Todo este ambiente influencia também os órgãos de comunicação social e os jornalistas. Neste meio pequeno que é Portugal e o nosso panorama mediático, faça-se uma breve análise (no salutar sentido académico, claro está) dos conteúdos publicados nas redes sociais pela generalidade da comunidade jornalística nacional e facilmente se verifica para que lado do conflito pendem as emoções destes profissionais.
Este apoio mediático reflete-se obviamente na cobertura noticiosa e influencia ainda mais a opinião pública. Temos aqui uma espiral – e esta afirmação não encerra qualquer tipo de crítica – de influenciação que culmina numa corrente claramente prevalente para um dos lados do conflito. E que essa corrente seja desfavorável ao provocador do conflito nada tem de surpreendente, é na realidade, pelo que já se expôs perfeitamente natural e até compreensível.

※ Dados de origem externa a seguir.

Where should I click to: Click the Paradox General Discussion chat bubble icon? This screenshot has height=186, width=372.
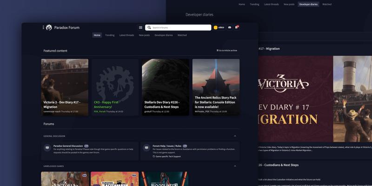[47, 148]
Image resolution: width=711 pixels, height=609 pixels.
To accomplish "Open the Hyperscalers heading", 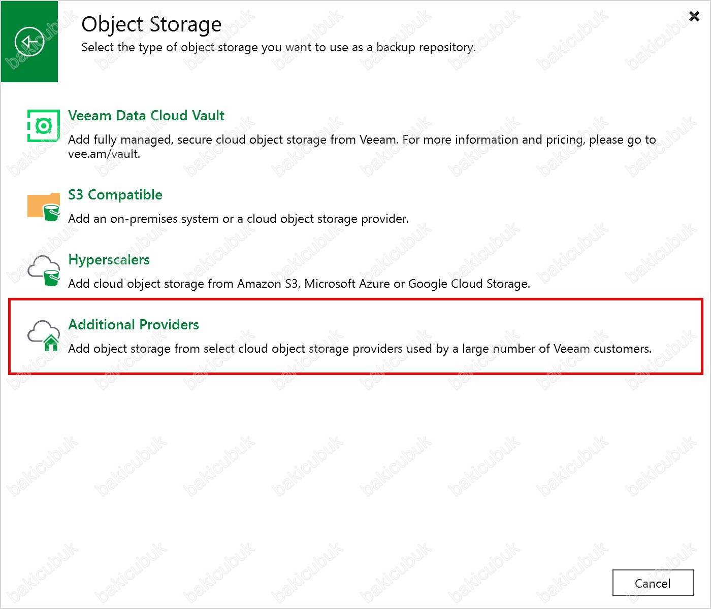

Será, no entanto, isto suficiente para ganhar a guerra? Não.
No final do dia, será a força das armas a ditar o resultado. Mas a força da opinião pública e a forma como se manifestar poderá ser um fator decisivo para a duração do conflito, para forçar o retomar de negociações diplomáticas e para o julgamento que será feito sobre a atuação de cada uma das partes beligerantes.